• [LISTED ENTRIES]
════════
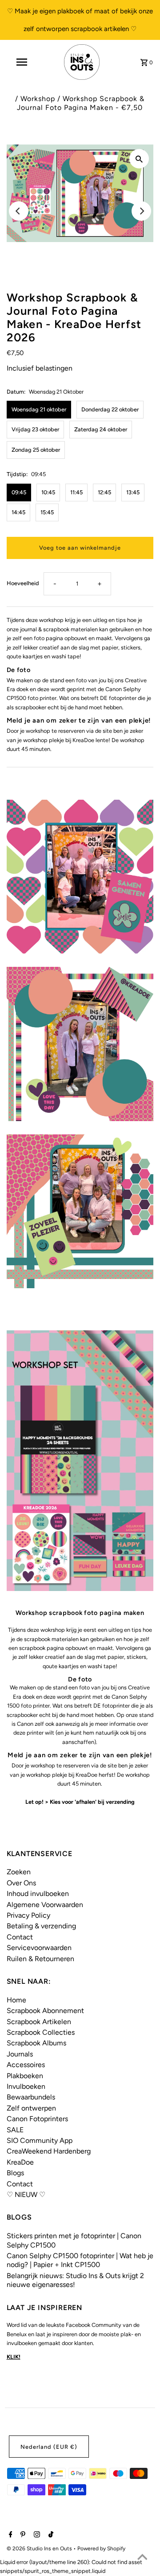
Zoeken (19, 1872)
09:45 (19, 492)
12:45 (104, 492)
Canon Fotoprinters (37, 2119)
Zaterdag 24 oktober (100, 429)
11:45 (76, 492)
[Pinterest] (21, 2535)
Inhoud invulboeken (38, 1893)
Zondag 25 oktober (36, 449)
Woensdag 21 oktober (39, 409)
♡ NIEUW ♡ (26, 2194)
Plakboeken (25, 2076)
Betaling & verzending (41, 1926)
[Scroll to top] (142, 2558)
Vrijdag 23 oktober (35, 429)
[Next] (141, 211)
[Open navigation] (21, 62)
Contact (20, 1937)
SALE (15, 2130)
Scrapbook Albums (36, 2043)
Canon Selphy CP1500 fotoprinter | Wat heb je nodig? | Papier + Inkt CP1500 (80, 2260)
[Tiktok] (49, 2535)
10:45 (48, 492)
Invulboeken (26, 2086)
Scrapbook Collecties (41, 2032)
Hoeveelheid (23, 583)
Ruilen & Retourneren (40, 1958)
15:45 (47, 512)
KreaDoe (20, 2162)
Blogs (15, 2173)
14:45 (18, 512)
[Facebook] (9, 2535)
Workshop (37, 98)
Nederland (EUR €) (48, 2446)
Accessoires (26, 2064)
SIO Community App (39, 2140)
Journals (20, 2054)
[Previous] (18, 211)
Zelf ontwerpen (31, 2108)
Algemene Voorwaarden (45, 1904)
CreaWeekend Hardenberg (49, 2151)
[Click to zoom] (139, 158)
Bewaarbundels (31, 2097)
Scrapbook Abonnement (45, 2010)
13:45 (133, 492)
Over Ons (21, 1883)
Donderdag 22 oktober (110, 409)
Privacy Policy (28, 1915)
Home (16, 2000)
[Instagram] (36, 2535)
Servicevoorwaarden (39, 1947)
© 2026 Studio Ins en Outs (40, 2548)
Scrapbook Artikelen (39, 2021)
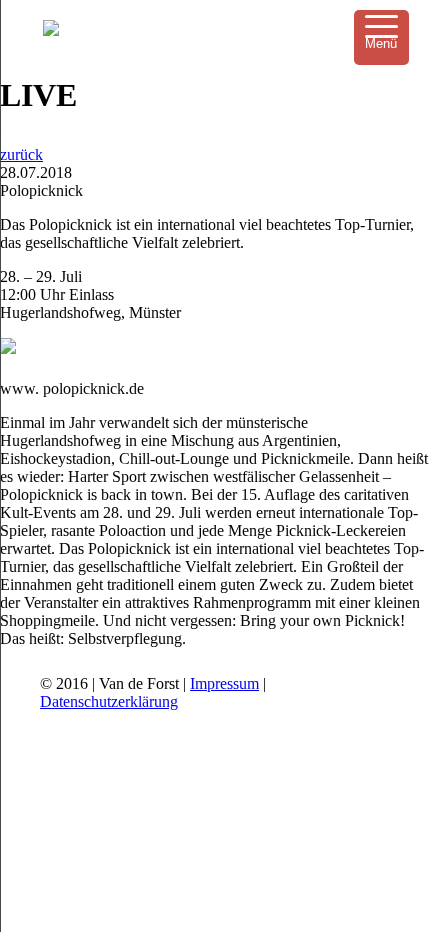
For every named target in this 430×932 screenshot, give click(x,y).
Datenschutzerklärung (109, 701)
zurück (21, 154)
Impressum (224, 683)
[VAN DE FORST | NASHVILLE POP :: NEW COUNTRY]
════════
• [WORK ORDER] Your copy should consist only of the lines from the line holding "[Instagram] (36, 2535)" through the final line of the listing above, both included, with all pictures omitted.

• [TASK OUTPUT]
[Instagram] (36, 2535)
Servicevoorwaarden (39, 1947)
© 2026 Studio Ins en Outs (40, 2548)
Scrapbook Artikelen (39, 2021)
For every named target in this 430×932 screenshot, give click(x,y).
Datenschutzerklärung (109, 701)
zurück (21, 154)
Impressum (224, 683)
[VAN DE FORST | NASHVILLE POP :: NEW COUNTRY]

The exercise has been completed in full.